Find, in the records below, the line that contains "You are a computer-use" and the line that contains "Click the AWS integration icon in second row". Copy those two lines and everything between them exactly, but not the pictures.

Listed entries:

BEGIN

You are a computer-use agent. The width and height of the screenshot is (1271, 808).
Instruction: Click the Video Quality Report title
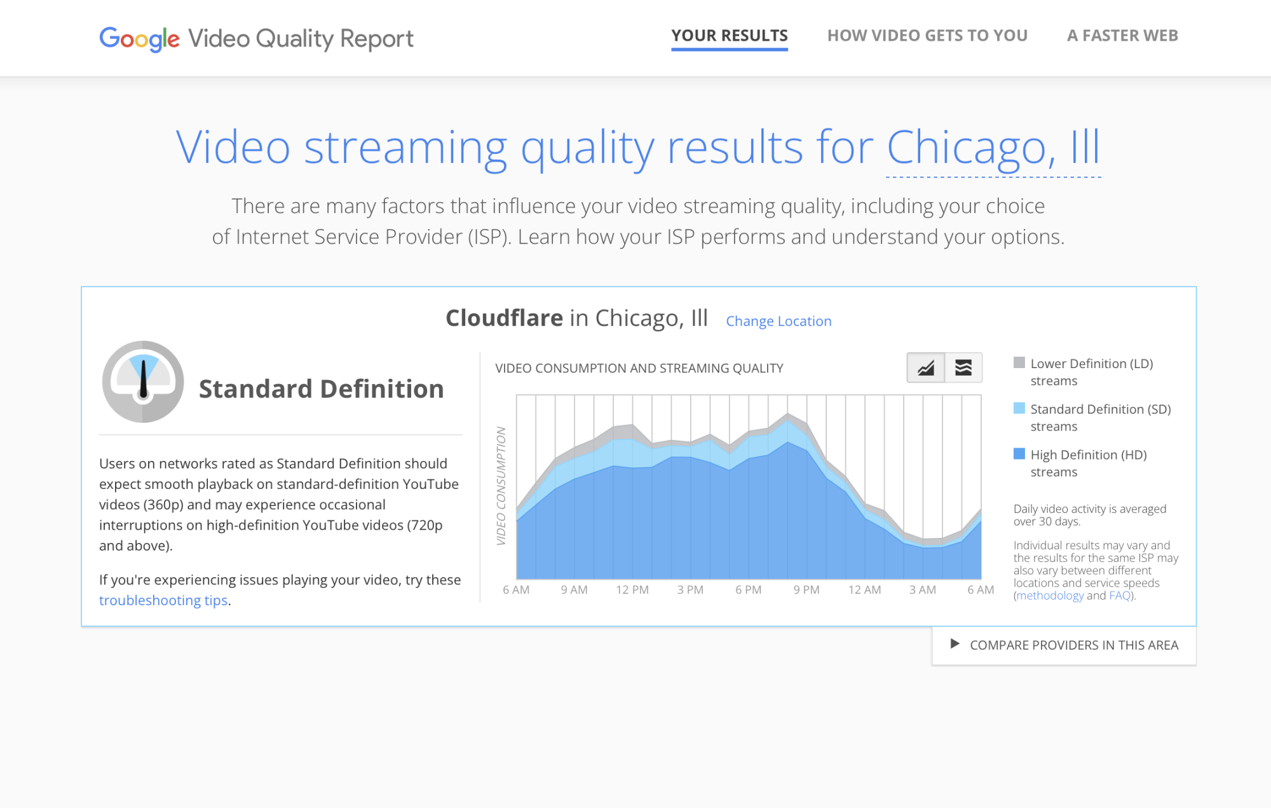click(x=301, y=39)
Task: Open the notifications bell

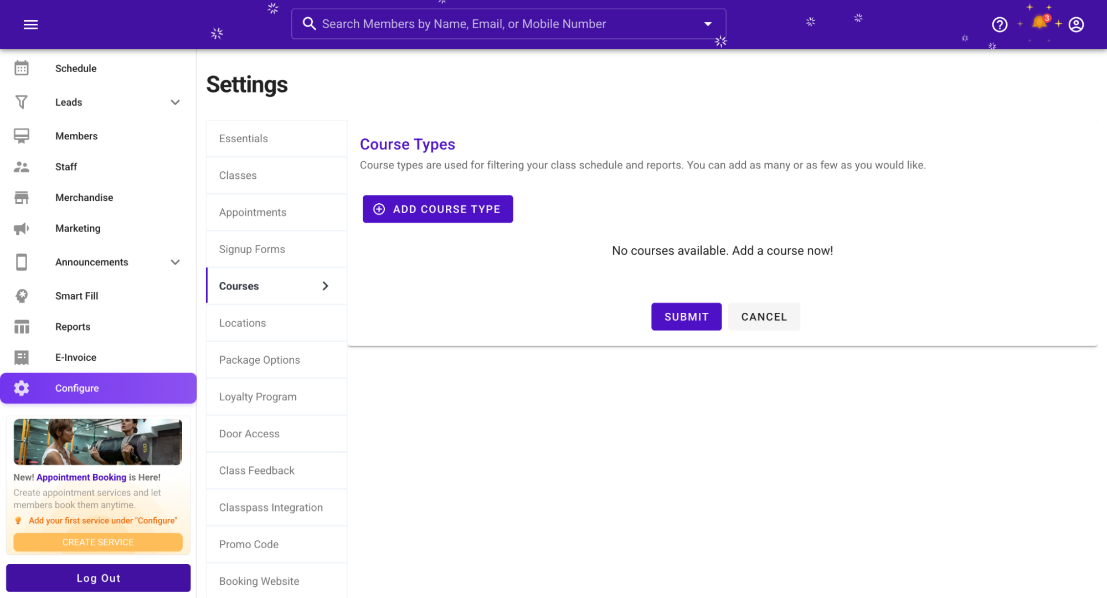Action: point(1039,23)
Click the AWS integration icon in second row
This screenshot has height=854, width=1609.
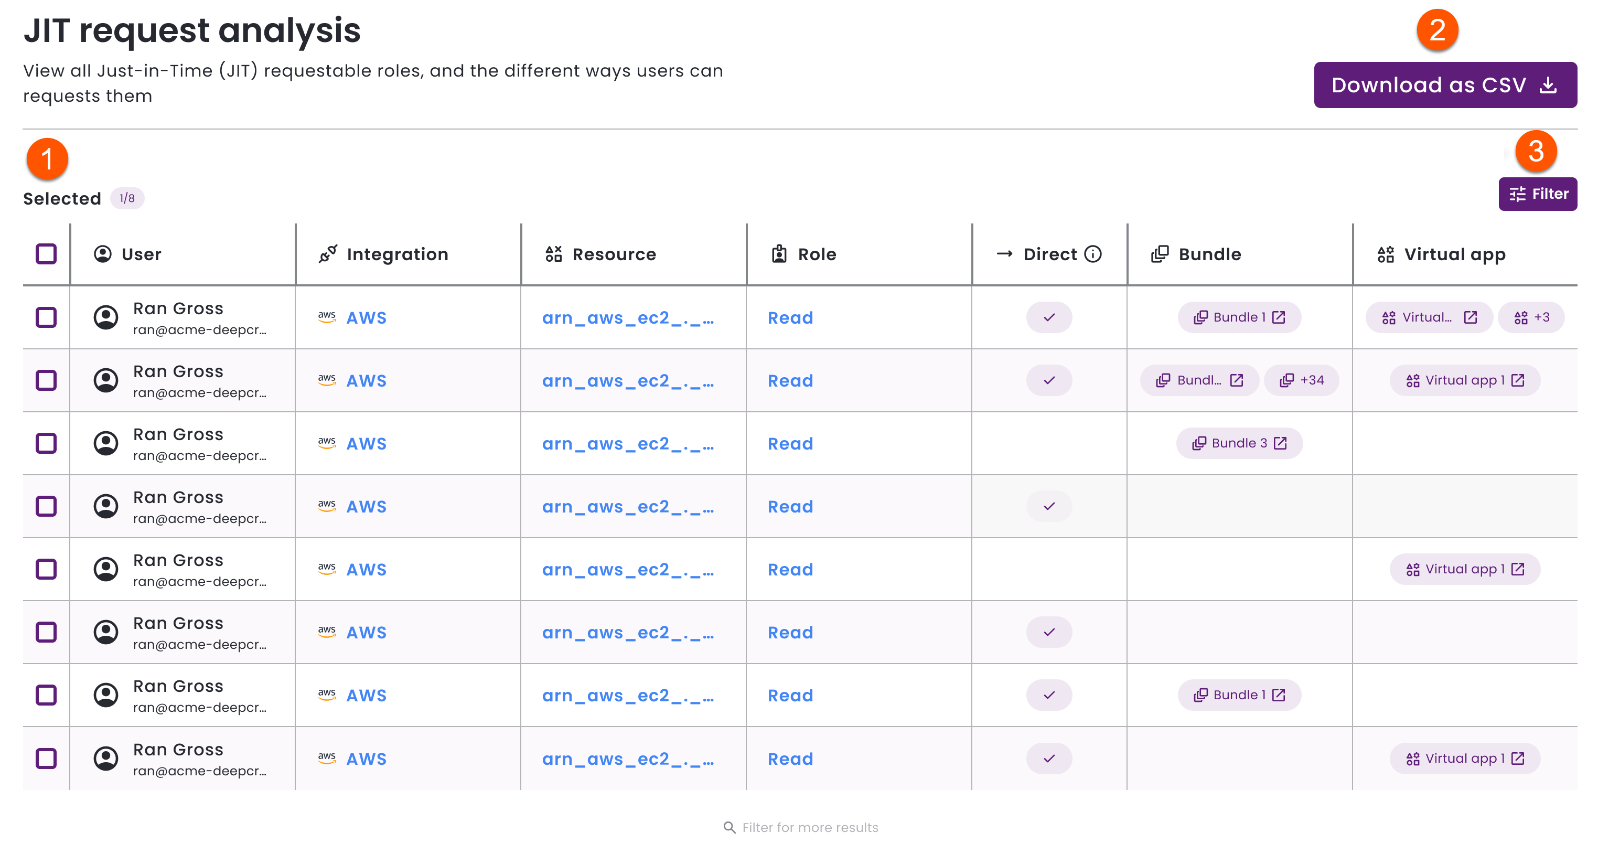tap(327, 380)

END
BEGIN

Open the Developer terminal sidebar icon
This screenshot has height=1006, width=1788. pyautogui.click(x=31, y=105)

END

Solution:
You are a computer-use agent. The width and height of the screenshot is (1271, 808).
Instruction: Click the Video Quality Report title
click(x=301, y=39)
Task: Open the notifications bell

Action: point(1039,23)
Click the AWS integration icon in second row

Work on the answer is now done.